The effort to pass patent litigation reform was recently reignited and has rapidly picked up momentum over the first half of the year. The debate this Congress has a distinctly different tone from the debate over the America Invents Act, though. Rather than the traditional industry divide of “big tech vs. big PhRMA,” there has been a broad based, cross-industry call for patent litigation reform, as evidenced by a letter to Congressional leadership from 50 trade associations stating that something must be done now.
The Administration entered the patent debate earlier this summer with a comprehensive plan to address patent troll issues, including fee shifting and real party in interest provisions, that was well received by the tech industry. Legislatively, several bills covering different parts of the debate have been introduced to date in the House and Senate. Of particular interest to Intuit are S. 1013, the Patent Abuse Reduction Act, sponsored by Senator Cornyn (R-TX), and H.R. 2639, the Patent Litigation Reform Act of 2013, sponsored by Congressmen Jeffries (D-NY) and Farenthold (R-TX). Both of these bills contain provisions that would address some of the systemic abuses in the current patent litigation system by: (1) requiring heightened pleading of patent infringement claims to provide greater transparency into the nature of the alleged infringement and ownership of the patent; (2) providing for staged and/or limited initial discovery; and (3) giving judges greater direction as to when they should shift fees. The Chairmen of the House and Senate Judiciary Committees plan to introduce bills in September that will serve as vehicles for the comprehensive reform effort. However, we expect that these bills will be different in their initial approach. Namely, Chairman Leahy (D-VT) of the Senate Judiciary Committee will likely introduce a narrow bill that substantively will not address much more than when to stay end user/customer suits, but will amend his bill in committee to incorporate additional provisions. Chairman Goodlatte (R-VA) of the House Judiciary Committee will introduce a more comprehensive bill that will include heightened pleading, discovery, and fee shifting language at the outset and that will closely parallel Senator Cornyn’s legislation.

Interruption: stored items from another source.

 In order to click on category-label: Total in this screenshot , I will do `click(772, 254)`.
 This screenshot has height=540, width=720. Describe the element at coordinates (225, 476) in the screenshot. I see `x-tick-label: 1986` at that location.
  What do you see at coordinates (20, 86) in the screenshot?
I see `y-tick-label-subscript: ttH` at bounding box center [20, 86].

On the whole, there is a broad base of support for doing something on each of these issues in the larger comprehensive effort. However, the question remains how much can be done given the specter of trial bar opposition to setting a precedent for other litigation reform efforts. Currently, the prospects look very good for strong heightened pleading language and some form of staged discovery, pending the court’s consideration of certain motions. The prospects for cost shifting provisions – both for discovery beyond established documents and upon resolution of a case – are murkier. With regard to discovery shifting, there have been some concerns raised as to how to define “core documents” in a manner to provide judicial flexibility given evolving technologies. With regard to potential “loser pays” language, the concerns are much more politically driven, based purely on concerns that it would discourage independent inventors and small business from defending their rights.
These and related issues will be some of the key issues discussed in hearings held on introduced and proposed legislation this fall. The legislation, though, is not expected to move until during the 2014 work-period, given prioritization of other issues that Congress has to consider this fall, such as Syria, immigration, debt ceiling, and continued funding of the Federal government.